* _SUPPLIED DATA_:
★ ★ ★ ★ ★ ★ ★

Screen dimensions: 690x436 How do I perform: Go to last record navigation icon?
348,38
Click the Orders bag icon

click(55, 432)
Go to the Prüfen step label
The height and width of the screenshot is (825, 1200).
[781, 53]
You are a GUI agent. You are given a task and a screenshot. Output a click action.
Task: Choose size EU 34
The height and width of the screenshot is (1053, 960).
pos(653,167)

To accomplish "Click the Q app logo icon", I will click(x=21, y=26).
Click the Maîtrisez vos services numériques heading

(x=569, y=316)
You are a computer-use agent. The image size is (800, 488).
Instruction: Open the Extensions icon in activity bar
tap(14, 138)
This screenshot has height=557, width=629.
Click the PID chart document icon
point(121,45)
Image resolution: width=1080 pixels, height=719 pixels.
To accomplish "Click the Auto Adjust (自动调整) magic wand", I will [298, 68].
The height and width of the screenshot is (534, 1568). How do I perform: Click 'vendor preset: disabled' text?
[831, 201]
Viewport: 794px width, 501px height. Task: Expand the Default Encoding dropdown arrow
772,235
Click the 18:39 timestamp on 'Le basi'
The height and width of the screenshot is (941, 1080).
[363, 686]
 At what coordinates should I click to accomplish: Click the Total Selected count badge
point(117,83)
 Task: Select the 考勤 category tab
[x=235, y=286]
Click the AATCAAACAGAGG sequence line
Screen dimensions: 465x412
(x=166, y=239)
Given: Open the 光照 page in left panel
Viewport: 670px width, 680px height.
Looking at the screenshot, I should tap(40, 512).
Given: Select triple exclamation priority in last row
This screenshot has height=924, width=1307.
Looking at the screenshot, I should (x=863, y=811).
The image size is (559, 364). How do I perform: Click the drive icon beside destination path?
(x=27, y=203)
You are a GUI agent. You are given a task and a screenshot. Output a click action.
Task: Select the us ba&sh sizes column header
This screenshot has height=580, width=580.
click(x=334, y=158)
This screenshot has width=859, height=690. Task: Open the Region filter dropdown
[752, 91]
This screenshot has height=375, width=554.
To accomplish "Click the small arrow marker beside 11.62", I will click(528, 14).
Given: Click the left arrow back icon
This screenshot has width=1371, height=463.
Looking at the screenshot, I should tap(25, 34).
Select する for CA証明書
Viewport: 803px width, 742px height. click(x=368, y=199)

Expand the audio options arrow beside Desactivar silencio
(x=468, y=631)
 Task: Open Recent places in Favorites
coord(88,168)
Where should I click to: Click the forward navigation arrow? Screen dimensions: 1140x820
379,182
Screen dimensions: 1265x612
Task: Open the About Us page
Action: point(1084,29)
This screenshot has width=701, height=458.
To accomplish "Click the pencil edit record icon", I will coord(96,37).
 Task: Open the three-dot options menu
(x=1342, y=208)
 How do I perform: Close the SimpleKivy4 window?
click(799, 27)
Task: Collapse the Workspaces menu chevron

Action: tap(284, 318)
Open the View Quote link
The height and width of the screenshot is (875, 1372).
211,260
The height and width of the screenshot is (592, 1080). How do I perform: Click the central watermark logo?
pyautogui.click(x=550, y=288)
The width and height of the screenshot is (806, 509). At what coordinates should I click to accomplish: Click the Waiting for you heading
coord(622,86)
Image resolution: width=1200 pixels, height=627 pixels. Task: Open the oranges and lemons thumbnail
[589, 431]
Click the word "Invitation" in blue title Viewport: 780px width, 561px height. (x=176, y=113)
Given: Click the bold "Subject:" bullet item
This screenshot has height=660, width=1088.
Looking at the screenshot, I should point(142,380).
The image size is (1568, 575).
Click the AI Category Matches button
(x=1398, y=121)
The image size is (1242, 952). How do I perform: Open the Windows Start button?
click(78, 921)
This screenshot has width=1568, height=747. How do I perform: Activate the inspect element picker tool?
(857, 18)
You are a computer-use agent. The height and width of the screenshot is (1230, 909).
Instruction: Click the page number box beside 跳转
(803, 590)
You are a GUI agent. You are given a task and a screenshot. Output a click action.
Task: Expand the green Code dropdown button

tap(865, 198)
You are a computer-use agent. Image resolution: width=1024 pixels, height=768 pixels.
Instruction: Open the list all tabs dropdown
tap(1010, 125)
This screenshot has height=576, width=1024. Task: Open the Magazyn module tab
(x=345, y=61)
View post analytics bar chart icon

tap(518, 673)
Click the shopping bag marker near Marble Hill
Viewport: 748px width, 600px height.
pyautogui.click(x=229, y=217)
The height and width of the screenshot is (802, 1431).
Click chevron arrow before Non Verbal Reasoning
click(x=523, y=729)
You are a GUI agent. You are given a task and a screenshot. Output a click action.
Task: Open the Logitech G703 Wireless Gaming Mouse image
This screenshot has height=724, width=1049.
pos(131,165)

★ ★ ★ ★ ★ ★ ★

Set down again, word for word, the stretch of records from the line with "The height and width of the screenshot is (534, 1568)." to the line with "Given: Click the left arrow back icon", both of those lines included.

The height and width of the screenshot is (534, 1568). How do I perform: Click 'vendor preset: disabled' text?
[831, 201]
Viewport: 794px width, 501px height. Task: Expand the Default Encoding dropdown arrow
772,235
Click the 18:39 timestamp on 'Le basi'
The height and width of the screenshot is (941, 1080).
[363, 686]
 At what coordinates should I click to accomplish: Click the Total Selected count badge
point(117,83)
 Task: Select the 考勤 category tab
[x=235, y=286]
Click the AATCAAACAGAGG sequence line
Screen dimensions: 465x412
(x=166, y=239)
Given: Open the 光照 page in left panel
Viewport: 670px width, 680px height.
Looking at the screenshot, I should tap(40, 512).
Given: Select triple exclamation priority in last row
This screenshot has height=924, width=1307.
Looking at the screenshot, I should (x=863, y=811).
The image size is (559, 364). How do I perform: Click the drive icon beside destination path?
(x=27, y=203)
You are a GUI agent. You are given a task and a screenshot. Output a click action.
Task: Select the us ba&sh sizes column header
This screenshot has height=580, width=580.
click(x=334, y=158)
This screenshot has width=859, height=690. Task: Open the Region filter dropdown
[752, 91]
This screenshot has height=375, width=554.
To accomplish "Click the small arrow marker beside 11.62", I will click(528, 14).
Given: Click the left arrow back icon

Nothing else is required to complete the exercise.